Instant Disclosure

August 1998

Gemstones & Pearls:News

Instant Disclosure

Northwest retailer discusses treatment with customers in a positive manner

With help from technology, a noted educator and a national association, Ben Bridge Jewelers is taking a leading role in navigating the treated gemstone disclosure minefield.

"The cornerstone is education," says Scott Sedlacek, vice president and merchandise manager of the Seattle-based chain. Education begins at the sales counter. The company's computer gurus developed pop-up screens that, once employees type in a key word, give specific "disclosure language" to use with customers.

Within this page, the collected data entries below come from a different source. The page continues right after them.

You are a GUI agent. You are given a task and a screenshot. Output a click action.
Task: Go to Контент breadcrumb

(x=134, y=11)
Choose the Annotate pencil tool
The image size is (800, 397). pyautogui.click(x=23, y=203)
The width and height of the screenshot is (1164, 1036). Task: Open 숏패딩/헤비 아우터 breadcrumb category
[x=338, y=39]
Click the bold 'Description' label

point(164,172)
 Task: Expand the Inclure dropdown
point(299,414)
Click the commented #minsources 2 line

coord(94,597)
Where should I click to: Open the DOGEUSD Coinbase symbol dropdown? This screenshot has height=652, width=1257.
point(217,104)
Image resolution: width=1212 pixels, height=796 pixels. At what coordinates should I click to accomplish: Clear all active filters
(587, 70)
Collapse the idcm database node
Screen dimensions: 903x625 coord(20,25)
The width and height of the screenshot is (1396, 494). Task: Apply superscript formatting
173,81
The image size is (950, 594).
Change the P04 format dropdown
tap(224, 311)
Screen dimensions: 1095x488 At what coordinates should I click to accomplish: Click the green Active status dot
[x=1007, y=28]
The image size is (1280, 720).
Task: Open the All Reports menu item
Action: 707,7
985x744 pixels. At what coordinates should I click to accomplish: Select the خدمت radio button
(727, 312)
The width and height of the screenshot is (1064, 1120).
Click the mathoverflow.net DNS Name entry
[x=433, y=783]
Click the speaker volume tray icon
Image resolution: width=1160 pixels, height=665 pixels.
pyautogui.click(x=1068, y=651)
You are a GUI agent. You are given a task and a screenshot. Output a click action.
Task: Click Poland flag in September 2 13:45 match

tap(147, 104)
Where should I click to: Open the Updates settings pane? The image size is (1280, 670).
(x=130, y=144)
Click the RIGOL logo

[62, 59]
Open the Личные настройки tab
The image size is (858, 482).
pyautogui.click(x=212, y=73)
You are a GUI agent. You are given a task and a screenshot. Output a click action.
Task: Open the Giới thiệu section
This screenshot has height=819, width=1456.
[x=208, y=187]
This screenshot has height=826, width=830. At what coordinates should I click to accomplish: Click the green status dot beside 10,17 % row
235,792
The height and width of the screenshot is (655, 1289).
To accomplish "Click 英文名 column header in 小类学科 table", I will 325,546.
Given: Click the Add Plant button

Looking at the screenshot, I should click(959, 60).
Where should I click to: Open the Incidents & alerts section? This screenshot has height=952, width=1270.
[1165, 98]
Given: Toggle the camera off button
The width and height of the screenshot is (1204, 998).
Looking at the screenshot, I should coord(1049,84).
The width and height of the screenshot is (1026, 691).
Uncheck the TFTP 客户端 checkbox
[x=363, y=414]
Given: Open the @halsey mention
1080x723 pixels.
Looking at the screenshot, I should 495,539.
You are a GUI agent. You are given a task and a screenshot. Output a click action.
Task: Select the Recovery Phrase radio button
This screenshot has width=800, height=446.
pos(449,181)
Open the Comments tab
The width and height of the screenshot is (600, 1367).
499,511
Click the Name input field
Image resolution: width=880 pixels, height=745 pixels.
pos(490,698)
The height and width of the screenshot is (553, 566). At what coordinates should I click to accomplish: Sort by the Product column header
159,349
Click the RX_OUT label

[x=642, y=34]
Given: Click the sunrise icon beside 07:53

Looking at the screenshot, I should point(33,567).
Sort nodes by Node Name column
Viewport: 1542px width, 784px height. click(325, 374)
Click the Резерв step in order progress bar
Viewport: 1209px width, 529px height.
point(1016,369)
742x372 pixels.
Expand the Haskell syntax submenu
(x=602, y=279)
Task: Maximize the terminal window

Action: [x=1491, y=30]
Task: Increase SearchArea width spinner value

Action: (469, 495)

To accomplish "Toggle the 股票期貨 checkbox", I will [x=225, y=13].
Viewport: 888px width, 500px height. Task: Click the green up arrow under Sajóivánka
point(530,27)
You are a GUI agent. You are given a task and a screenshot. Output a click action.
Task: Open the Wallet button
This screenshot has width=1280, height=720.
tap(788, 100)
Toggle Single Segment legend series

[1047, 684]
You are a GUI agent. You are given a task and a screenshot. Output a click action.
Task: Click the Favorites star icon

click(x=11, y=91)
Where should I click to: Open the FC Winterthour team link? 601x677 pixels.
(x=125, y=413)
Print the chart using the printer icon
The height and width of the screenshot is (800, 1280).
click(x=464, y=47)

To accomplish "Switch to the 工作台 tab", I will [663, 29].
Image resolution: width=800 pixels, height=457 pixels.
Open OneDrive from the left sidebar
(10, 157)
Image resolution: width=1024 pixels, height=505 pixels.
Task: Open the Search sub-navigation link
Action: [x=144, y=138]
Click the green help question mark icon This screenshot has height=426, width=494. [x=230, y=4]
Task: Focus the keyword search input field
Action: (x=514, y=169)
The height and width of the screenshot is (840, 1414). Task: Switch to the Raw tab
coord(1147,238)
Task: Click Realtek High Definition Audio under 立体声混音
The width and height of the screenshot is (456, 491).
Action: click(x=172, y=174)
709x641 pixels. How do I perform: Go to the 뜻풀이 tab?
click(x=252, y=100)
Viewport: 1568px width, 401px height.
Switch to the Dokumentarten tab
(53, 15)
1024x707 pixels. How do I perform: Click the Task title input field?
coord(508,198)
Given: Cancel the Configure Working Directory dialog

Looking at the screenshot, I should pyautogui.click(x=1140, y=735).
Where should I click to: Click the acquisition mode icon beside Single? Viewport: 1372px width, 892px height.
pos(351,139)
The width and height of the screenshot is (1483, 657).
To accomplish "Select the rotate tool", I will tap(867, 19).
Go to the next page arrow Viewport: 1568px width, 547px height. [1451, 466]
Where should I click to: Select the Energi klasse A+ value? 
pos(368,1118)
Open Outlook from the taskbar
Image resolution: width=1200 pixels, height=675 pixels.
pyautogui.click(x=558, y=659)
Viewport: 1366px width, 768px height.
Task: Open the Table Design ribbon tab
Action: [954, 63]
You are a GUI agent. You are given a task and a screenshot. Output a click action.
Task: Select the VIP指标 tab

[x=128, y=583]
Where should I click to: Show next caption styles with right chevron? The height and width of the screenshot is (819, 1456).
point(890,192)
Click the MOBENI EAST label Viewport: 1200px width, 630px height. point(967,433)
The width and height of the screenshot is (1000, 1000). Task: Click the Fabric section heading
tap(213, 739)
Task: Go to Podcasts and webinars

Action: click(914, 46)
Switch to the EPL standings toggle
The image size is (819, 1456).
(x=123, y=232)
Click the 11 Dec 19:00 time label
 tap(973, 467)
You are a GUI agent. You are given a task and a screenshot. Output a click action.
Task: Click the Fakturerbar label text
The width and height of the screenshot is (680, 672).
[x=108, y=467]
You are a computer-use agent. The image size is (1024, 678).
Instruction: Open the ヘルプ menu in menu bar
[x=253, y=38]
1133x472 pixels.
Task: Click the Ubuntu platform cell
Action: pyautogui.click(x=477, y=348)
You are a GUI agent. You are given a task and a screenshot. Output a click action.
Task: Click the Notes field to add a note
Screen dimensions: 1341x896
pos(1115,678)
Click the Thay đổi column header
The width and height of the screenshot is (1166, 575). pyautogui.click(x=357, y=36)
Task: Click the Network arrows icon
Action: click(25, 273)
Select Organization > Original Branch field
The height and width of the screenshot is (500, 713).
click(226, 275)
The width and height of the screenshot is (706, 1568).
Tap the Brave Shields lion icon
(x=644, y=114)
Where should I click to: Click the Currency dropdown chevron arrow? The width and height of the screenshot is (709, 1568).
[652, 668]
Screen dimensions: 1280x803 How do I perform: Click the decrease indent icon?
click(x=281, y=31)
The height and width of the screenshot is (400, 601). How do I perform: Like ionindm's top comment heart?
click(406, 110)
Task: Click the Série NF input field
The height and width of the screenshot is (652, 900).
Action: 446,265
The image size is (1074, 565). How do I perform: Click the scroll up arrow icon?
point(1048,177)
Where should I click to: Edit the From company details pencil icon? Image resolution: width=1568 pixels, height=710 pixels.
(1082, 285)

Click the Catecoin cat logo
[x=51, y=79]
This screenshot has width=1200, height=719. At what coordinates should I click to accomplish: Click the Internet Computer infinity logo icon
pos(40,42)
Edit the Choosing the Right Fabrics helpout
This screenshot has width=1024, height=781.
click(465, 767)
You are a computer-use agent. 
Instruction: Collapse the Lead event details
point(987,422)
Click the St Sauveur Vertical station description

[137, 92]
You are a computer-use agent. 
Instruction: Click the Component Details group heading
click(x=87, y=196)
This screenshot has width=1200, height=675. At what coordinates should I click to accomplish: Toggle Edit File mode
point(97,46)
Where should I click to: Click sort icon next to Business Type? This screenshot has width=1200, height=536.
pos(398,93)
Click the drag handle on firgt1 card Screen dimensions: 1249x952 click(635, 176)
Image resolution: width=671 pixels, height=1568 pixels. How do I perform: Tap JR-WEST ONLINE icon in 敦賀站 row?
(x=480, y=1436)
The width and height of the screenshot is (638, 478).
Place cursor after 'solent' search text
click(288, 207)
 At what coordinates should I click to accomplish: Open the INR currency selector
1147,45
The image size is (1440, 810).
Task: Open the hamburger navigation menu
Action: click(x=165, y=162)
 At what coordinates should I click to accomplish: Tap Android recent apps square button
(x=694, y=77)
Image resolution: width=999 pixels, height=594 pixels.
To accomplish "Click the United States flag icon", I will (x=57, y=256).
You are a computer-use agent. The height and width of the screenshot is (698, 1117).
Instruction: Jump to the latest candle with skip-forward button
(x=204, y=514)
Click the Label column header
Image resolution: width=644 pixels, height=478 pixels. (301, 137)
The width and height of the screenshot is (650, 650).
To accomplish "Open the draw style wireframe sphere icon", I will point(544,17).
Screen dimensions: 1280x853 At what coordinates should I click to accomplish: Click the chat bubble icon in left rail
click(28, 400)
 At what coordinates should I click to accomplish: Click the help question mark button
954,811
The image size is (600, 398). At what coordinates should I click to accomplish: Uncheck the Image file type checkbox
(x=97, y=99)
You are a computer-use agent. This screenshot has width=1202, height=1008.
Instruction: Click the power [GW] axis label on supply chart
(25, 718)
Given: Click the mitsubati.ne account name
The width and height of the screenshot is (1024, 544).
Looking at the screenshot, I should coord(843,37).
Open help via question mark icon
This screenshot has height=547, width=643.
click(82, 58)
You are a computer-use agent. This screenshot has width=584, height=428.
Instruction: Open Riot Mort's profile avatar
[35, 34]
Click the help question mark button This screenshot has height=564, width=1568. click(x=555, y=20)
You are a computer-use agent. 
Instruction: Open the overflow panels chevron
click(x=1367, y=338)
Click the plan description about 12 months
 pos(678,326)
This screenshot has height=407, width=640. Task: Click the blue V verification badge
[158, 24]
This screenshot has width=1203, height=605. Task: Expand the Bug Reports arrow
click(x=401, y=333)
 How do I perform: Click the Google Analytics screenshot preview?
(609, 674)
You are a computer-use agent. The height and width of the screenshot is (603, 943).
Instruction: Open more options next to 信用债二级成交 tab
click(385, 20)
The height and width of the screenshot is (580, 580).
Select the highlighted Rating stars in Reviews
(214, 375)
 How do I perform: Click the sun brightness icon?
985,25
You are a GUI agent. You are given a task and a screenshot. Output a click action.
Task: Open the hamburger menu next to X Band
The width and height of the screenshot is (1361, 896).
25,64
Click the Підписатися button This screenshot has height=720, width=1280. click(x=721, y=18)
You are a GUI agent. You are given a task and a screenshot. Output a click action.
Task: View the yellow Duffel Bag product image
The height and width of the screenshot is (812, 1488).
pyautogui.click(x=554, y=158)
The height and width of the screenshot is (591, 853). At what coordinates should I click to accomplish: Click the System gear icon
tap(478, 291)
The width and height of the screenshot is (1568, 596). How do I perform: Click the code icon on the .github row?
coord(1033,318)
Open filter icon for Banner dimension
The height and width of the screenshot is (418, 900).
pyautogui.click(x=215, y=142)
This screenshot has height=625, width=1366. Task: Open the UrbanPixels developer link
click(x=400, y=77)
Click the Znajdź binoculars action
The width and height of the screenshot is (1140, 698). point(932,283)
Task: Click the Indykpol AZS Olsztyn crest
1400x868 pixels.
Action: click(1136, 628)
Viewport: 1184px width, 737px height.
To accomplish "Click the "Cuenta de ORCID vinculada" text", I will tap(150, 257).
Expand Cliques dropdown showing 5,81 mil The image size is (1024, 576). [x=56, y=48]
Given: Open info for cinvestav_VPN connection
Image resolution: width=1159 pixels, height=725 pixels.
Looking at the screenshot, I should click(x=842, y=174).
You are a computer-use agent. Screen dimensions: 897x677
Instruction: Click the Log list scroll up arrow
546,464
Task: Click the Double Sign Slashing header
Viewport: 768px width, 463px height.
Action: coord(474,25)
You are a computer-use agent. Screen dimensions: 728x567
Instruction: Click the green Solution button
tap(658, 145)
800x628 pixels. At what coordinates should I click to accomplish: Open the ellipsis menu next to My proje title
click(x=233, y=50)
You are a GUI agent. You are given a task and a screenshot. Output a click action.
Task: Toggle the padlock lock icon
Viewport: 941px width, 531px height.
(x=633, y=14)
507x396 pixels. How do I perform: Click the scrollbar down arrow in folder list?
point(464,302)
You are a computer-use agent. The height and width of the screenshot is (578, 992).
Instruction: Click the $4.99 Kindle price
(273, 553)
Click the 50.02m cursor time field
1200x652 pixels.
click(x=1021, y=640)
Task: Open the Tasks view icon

Information about that piece of jewelry's enhancement properties is also printed on the sales slip, which customers are asked to initial. "That's added confirmation the disclosure happened and that the customer heard it," he says.

Customer reaction is generally positive, he says, because the disclosure is handled in a positive way. "The only exception occurs when customers tell us they haven't been told about these things anywhere else," he says. "But we're taking the attitude that there's nothing to be afraid of."

Sales associates at all Ben Bridge stores also study the American Gem Trade Association's new Gemstone Enhancement brochure, which explains how to make customers feel comfortable about gem enhancements.

In addition, sales associates attend seminars conducted by Orley Solomon, the company's education director and winner of the 1998 American Gem Society Shipley Award for contributions to the jewelry industry.

Ben Bridge also looks at the supply chain to eliminate weak links. The company now buys colored gems only from vendors that belong to AGTA, which requires members to disclose gem enhancements on all memorandums or sales receipts.

– by Robert Weldon, G.G.

 The Basics

Take Ben Bridge Jewelers' lead and start a disclosure program of your own. This list will get you started:

  • Education is the foundation. Have at least one gem-savvy, full-time employee available to handle colored gemstone sales and teach seminars for other sales associates. Subscribe to scholarly and informative journals. Establish an in-store reading and video library.
  • Demand information. Enhancement information and education is available from the American Gem Trade Association (214-742-4367), Gemological Institute of America (760-603-4000), Jewelers of America (212-768-8777), American Gem Society (702-255-6500) and other industry groups.
  • Demand excellence from suppliers. Be sure your suppliers adhere to a code of ethics and disclose any enhancement in writing. Be sure they'll take back a gem that doesn't meet your standards and replace it with one that does.
  • Establish a policy and procedure. Make sure your policies and procedures are in writing, no matter how small your store, and familiarize your employees with them. Decide in advance how to handle disclosure challenges.
  • Let the computer do it. There will never be a substitute for the human mind and warmth, but make it easy on yourself! Have a computer expert design an information system for your computer and cash register that provides disclosure information and prints it on sales slips.
  • Handle enhancement in a positive way. Don't discredit natural, unenhanced gems – they will always be desirable. But enhanced gems are interesting too. Relate gem enhancements in a simple and straightforward manner. Remind customers of the cost benefits, availability and beauty of enhanced stones.